A Slocan Valley group’s work to prevent food waste has received a big boost from the Columbia Basin Trust.
The Trust is giving the West Kootenay Permaculture Co-op $89,000 to expand its pilot program of the last two years.
“Communities told us that making essentials like nutritious food more affordable and accessible is a priority for improving well-being in our region,” said Aimee Ambrosone, director, delivery of benefits at CBT. “Food recovery is one way that we can meet the needs of children and families, while also helping to reduce food waste and loss.”
Under the program, the co-op (which works under the brand Kootenay Food) will expand its capacity to pick and process unused fruits and vegetables produced in the valley.
They’ll start by expanding and improving their database of food sources and food harvesters, says co-op chair Shauna Fidler.
“One of the priorities is to have people register food trees, or crops that are going unharvested,” says Fidler. “We will come out and harvest the crop, and then the landowner can take a share of the harvested portion of the crop or take a share of what we turn it into, which is a shelf-stable preservative.”
The co-op has put an easy-to-fill-out form on its website, says Fidler, for both pickers and people with food to pick.
The grant will also allow the co-op to buy a van for moving harvest and people around the valley, and to expand their school programs and First Nations.
The core of the program is sharing: the grower gets a share of the gleaning, as do the pickers; the food is processed by the group, and those results are also shared by all involved.
The rest of the food is shared in the community to people experiencing food insecurity.
Last year, about 3,000 pounds of food was shared out. The year before, a bumper apple crop, more than 12,000 pounds of food went out to the community.
Fidler says it’s a worthy project for the valley.
“If you look at cold, hard stats, we are much lower income than the rest of the country. That’s a quantifiable fact,” says Fidler. “One of the things we do have, though, is an innate, hardy, homestead-y kind of a culture here. So we do have a lot of people growing a lot of food, which for various reasons people are unable to collect or harvest.
“We will help close the gap between available resources — such as good food and the know-how to acquire and handle it — and those most in need.”
The co-op would like to hear from people with trees or gardens from Castlegar and Nelson, all the way up the Slocan Valley, but they’re not looking for food from restaurants or grocery stores.

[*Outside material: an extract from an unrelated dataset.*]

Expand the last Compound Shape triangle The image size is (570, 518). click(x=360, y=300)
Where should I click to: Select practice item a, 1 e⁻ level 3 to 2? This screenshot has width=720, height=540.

This will be the third year the program will run, and Fidler says the new money will allow them to expand their product range. Last year they gave out 12 kinds of food or shelf-ready preserves; this year that number will double.
Fidler says people can start contacting them now.
“Volunteer and let us know about your excess harvest,” she says. “Get involved, come pick fruit, come make jam. And then if you have those extra trees, let us know, let us help you out.
“And you’ll get some jam.”
The West Kootenay Permaculture Co-op is a not-for-profit incorporated in January 2014. It evolved from the Valley Permaculture Guild that originated in 2012.
The group also has an AGM on May 23.